#### Instructions
A. In the passage on cluster munitions, how many of the states parties to the Convention on Cluster Munitions are not also parties to the Mine Ban Treaty?
B. Say whether each statement agrees with the passage on cluster munitions, answering yes or no and quoting the deciding words: (i) The 2019 Oslo Declaration was adopted at the Mine Ban Treaty's Fourth Review Conference. (ii) The passage finds persuasive the argument that Article 21 sets the Convention on Cluster Munitions apart from the Mine Ban Treaty. (iii) Article 21 forbids states parties to take part in joint military operations with states not party.
C. Repeat the passage on cluster munitions from "A few states" to "on good faith.".

#### Quoted passage

The 1997 Mine Ban Treaty has a similar object and purpose, seeking to eliminate a category of weapons that causes unacceptable suffering, and its states parties have adopted an unequivocal condemnation of antipersonnel landmine use. In Paragraph 2 of the 2019 Oslo Declaration, adopted at the Mine Ban Treaty’s Fourth Review Conference, states parties declared, “We condemn the use of anti-personnel mines by any actor.”[25] The Mine Ban Treaty served as an important model for the Convention on Cluster Munitions because both were humanitarian disarmament treaties that sought to address the significant harm caused by weapons that can linger long after a conflict. The unexploded submunitions left by cluster munitions that fail to explode on impact as designed function like de facto antipersonnel landmines. In addition, all but three of the 110 states parties to the Convention on Cluster Munitions are also parties to the Mine Ban Treaty.[26] While some states distinguish the Convention on Cluster Munitions from the Mine Ban Treaty because the former includes Article 21 on relations with states not party, as discussed below, that argument is unpersuasive. Given the parallel purposes and prohibitions of these two treaties, states parties to the Convention on Cluster Munitions should adopt condemnation language comparable to that in the Mine Ban Treaty’s Oslo Declaration.

Flawed Objections

A few states parties have opposed the broad condemnation in the draft Lausanne Declaration. Judging from the reservations of four states to comparable language in the 2015 Dubrovnik Declaration, their opposition is based on a perceived conflict with Article 21’s provision permitting states parties to participate in joint military operations with states not party that may use cluster munitions. The objections are problematic on three fronts, however. First, contrary to their arguments, an unequivocal condemnation of use is in fact consistent with Article 21. Second, actively refusing to accept the Second Review Conference’s proposed condemnatory language runs afoul of the convention’s purpose and provisions. Third, the opposition’s interpretation of the convention and efforts to block consensus raise concerns under international law’s rules on good faith.

#### Records shown

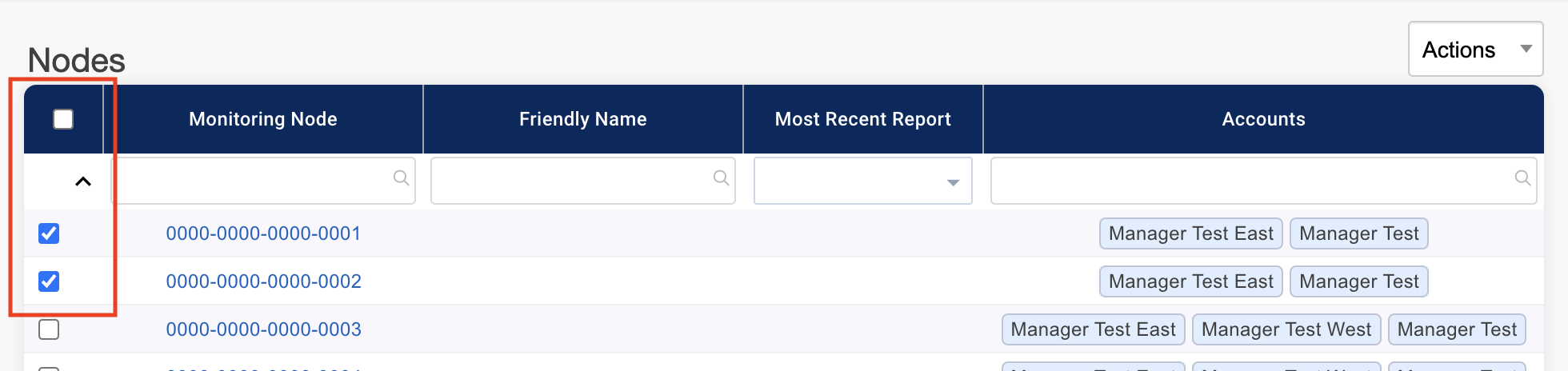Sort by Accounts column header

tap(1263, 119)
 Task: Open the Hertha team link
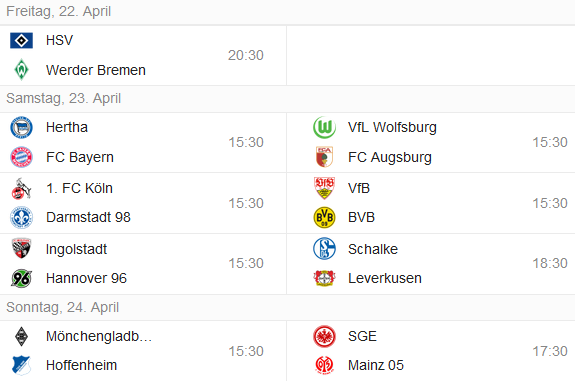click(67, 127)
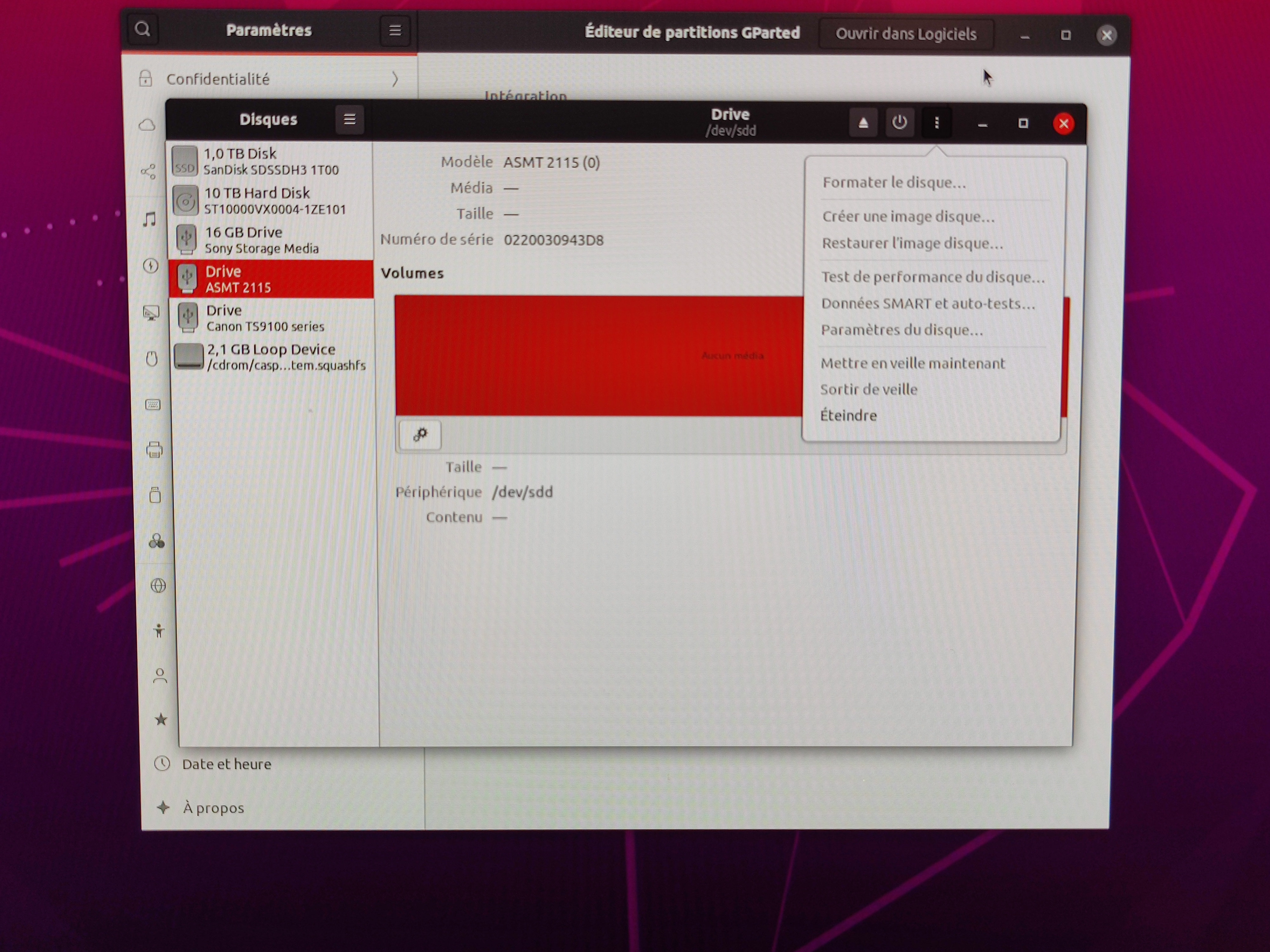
...
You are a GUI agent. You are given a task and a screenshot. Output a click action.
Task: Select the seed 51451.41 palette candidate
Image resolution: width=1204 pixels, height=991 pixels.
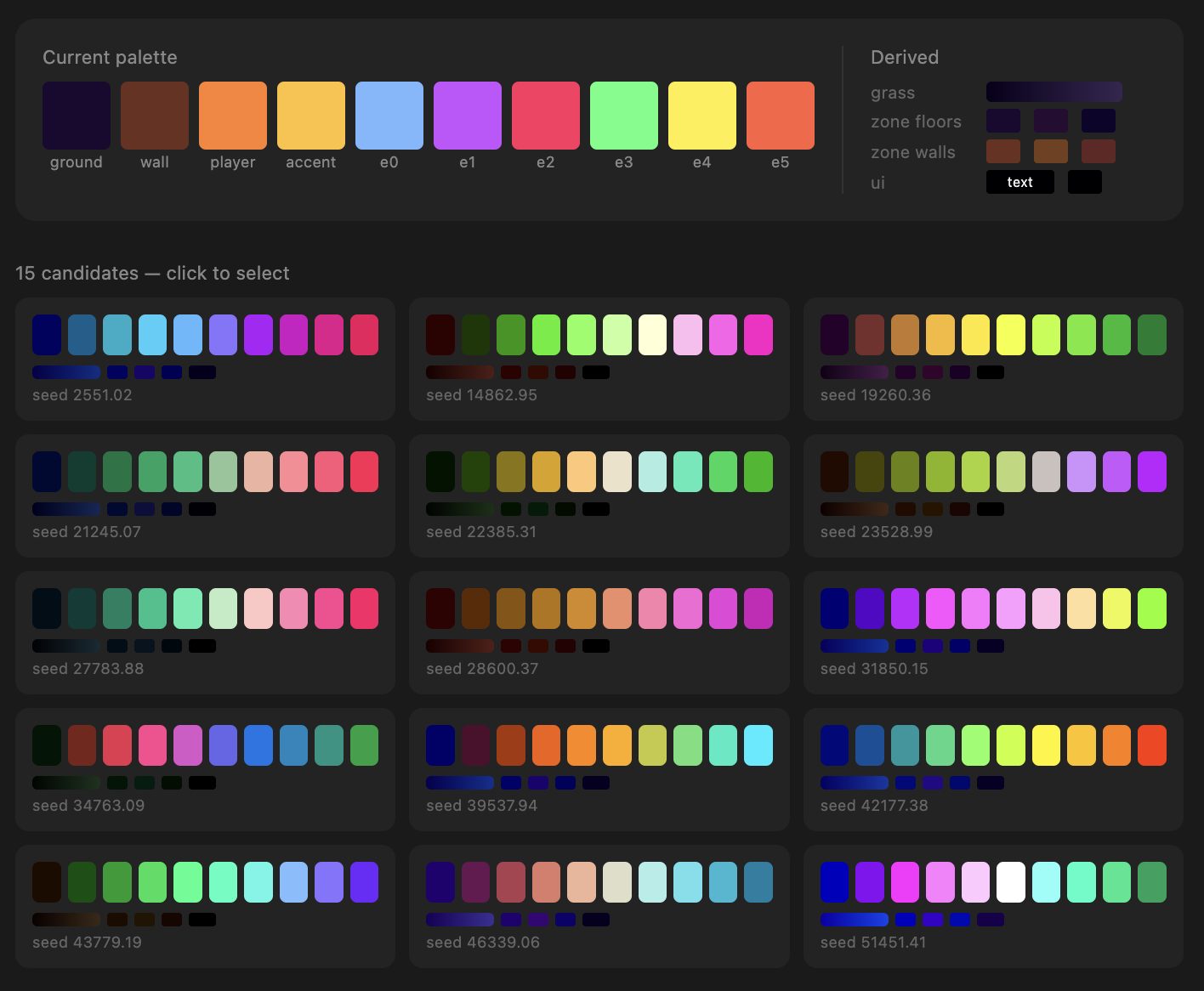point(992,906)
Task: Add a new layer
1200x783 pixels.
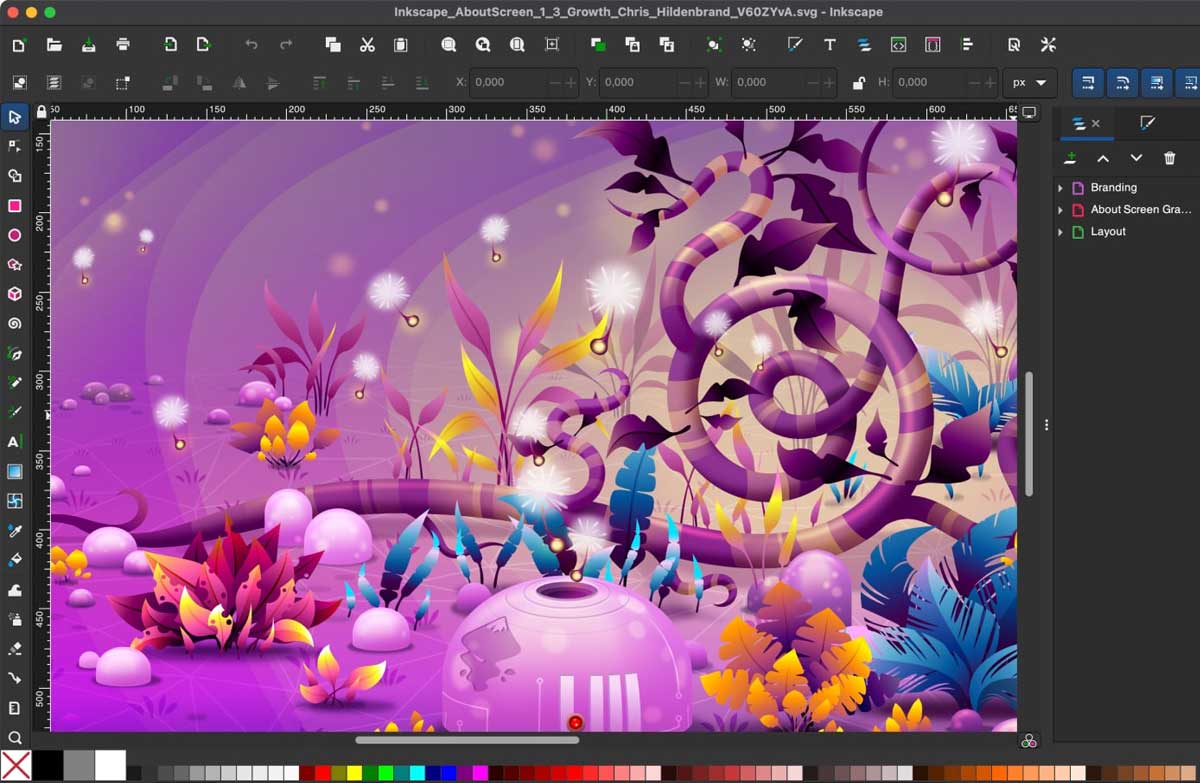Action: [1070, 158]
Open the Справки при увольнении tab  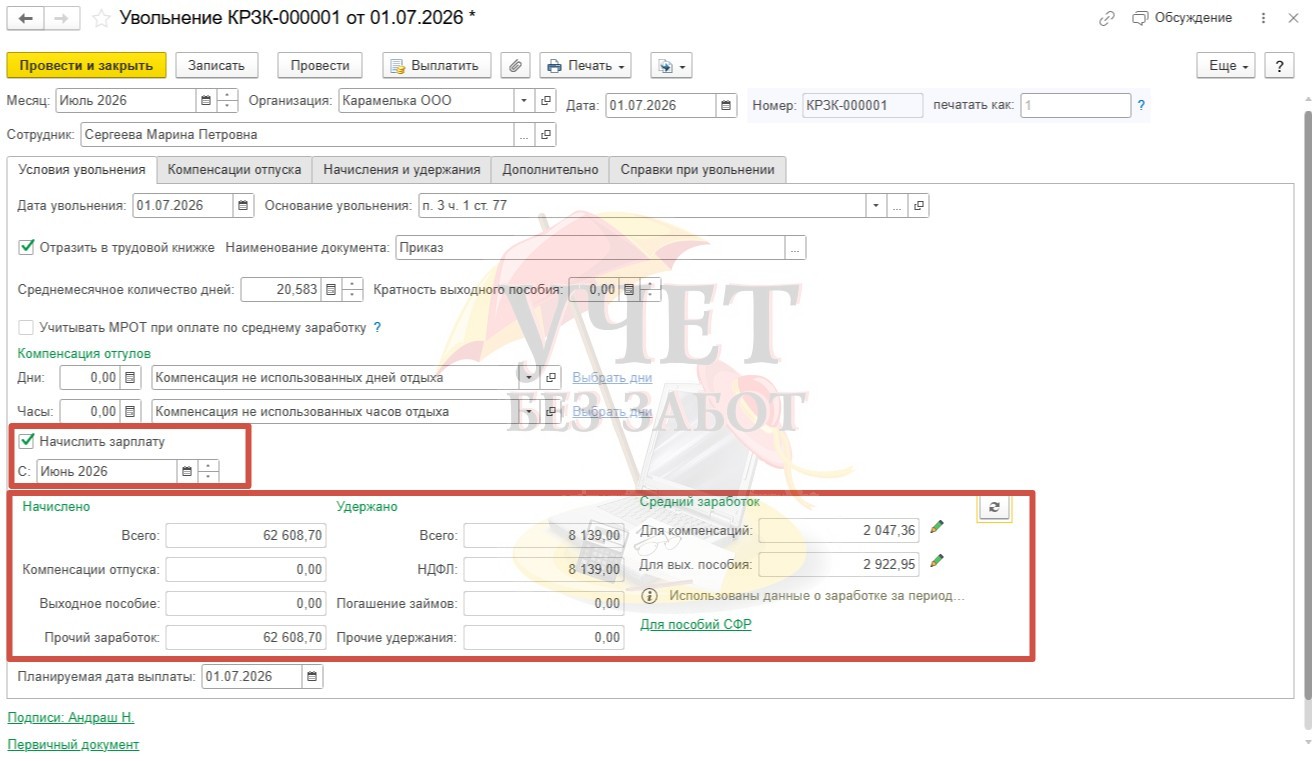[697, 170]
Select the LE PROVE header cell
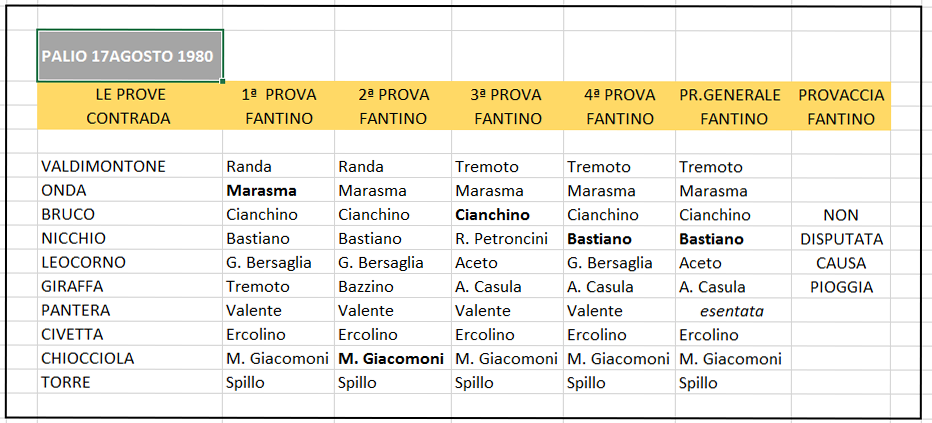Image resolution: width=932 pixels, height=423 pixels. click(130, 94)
* * *
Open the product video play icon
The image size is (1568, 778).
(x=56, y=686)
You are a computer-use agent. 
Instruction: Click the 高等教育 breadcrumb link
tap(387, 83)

#### Correct answers
A. Three of the 110 states parties.

B.
(i) Yes: "In Paragraph 2 of the 2019 Oslo Declaration, adopted at the Mine Ban Treaty’s Fourth Review Conference"
(ii) No: "that argument is unpersuasive"
(iii) No: "Article 21’s provision permitting states parties to participate in joint military operations with states not party that may use cluster munitions"

C.
A few states parties have opposed the broad condemnation in the draft Lausanne Declaration. Judging from the reservations of four states to comparable language in the 2015 Dubrovnik Declaration, their opposition is based on a perceived conflict with Article 21’s provision permitting states parties to participate in joint military operations with states not party that may use cluster munitions. The objections are problematic on three fronts, however. First, contrary to their arguments, an unequivocal condemnation of use is in fact consistent with Article 21. Second, actively refusing to accept the Second Review Conference’s proposed condemnatory language runs afoul of the convention’s purpose and provisions. Third, the opposition’s interpretation of the convention and efforts to block consensus raise concerns under international law’s rules on good faith.